### Extracted data ###

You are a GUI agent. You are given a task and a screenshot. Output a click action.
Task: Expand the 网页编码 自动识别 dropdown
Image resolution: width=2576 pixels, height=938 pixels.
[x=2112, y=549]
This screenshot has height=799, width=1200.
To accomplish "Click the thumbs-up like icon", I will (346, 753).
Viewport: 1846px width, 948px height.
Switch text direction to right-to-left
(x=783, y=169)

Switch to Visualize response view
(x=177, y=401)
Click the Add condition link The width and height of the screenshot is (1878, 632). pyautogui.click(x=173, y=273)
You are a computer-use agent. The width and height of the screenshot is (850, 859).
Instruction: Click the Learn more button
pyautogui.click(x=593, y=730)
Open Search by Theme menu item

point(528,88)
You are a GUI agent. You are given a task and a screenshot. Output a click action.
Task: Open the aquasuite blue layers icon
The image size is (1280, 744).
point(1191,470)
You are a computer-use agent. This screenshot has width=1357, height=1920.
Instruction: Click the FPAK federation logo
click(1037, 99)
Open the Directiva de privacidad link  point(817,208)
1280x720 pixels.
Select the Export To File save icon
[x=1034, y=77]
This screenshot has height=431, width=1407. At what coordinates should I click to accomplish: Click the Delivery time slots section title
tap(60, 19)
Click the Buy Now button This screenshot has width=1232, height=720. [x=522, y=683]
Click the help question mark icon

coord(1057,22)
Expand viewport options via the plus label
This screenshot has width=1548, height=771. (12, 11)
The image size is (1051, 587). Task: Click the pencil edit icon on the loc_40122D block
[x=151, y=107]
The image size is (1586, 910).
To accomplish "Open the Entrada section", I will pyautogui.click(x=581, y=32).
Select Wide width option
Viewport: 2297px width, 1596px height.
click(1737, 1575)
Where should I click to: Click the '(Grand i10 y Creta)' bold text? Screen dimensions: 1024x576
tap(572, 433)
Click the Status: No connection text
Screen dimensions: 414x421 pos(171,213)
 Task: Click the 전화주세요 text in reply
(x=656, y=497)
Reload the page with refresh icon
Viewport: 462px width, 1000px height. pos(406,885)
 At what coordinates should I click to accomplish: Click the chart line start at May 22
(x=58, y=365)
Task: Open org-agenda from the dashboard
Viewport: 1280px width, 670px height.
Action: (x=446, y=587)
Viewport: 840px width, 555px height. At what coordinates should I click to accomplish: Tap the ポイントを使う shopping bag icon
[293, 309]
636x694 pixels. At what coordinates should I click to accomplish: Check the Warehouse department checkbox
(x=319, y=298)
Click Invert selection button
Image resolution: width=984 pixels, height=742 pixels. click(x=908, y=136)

###

Problem: Return the full data above, line for line.

Reply:
You are a GUI agent. You are given a task and a screenshot. Output a click action.
Task: Expand the 网页编码 自动识别 dropdown
Image resolution: width=2576 pixels, height=938 pixels.
[x=2112, y=549]
This screenshot has height=799, width=1200.
To accomplish "Click the thumbs-up like icon", I will (346, 753).
Viewport: 1846px width, 948px height.
Switch text direction to right-to-left
(x=783, y=169)

Switch to Visualize response view
(x=177, y=401)
Click the Add condition link The width and height of the screenshot is (1878, 632). pyautogui.click(x=173, y=273)
You are a computer-use agent. The width and height of the screenshot is (850, 859).
Instruction: Click the Learn more button
pyautogui.click(x=593, y=730)
Open Search by Theme menu item

point(528,88)
You are a GUI agent. You are given a task and a screenshot. Output a click action.
Task: Open the aquasuite blue layers icon
The image size is (1280, 744).
point(1191,470)
You are a computer-use agent. This screenshot has width=1357, height=1920.
Instruction: Click the FPAK federation logo
click(1037, 99)
Open the Directiva de privacidad link  point(817,208)
1280x720 pixels.
Select the Export To File save icon
[x=1034, y=77]
This screenshot has height=431, width=1407. At what coordinates should I click to accomplish: Click the Delivery time slots section title
tap(60, 19)
Click the Buy Now button This screenshot has width=1232, height=720. [x=522, y=683]
Click the help question mark icon

coord(1057,22)
Expand viewport options via the plus label
This screenshot has width=1548, height=771. (12, 11)
The image size is (1051, 587). Task: Click the pencil edit icon on the loc_40122D block
[x=151, y=107]
The image size is (1586, 910).
To accomplish "Open the Entrada section", I will pyautogui.click(x=581, y=32).
Select Wide width option
Viewport: 2297px width, 1596px height.
click(1737, 1575)
Where should I click to: Click the '(Grand i10 y Creta)' bold text? Screen dimensions: 1024x576
tap(572, 433)
Click the Status: No connection text
Screen dimensions: 414x421 pos(171,213)
 Task: Click the 전화주세요 text in reply
(x=656, y=497)
Reload the page with refresh icon
Viewport: 462px width, 1000px height. pos(406,885)
 At what coordinates should I click to accomplish: Click the chart line start at May 22
(x=58, y=365)
Task: Open org-agenda from the dashboard
Viewport: 1280px width, 670px height.
Action: (x=446, y=587)
Viewport: 840px width, 555px height. At what coordinates should I click to accomplish: Tap the ポイントを使う shopping bag icon
[293, 309]
636x694 pixels. At what coordinates should I click to accomplish: Check the Warehouse department checkbox
(x=319, y=298)
Click Invert selection button
Image resolution: width=984 pixels, height=742 pixels. click(x=908, y=136)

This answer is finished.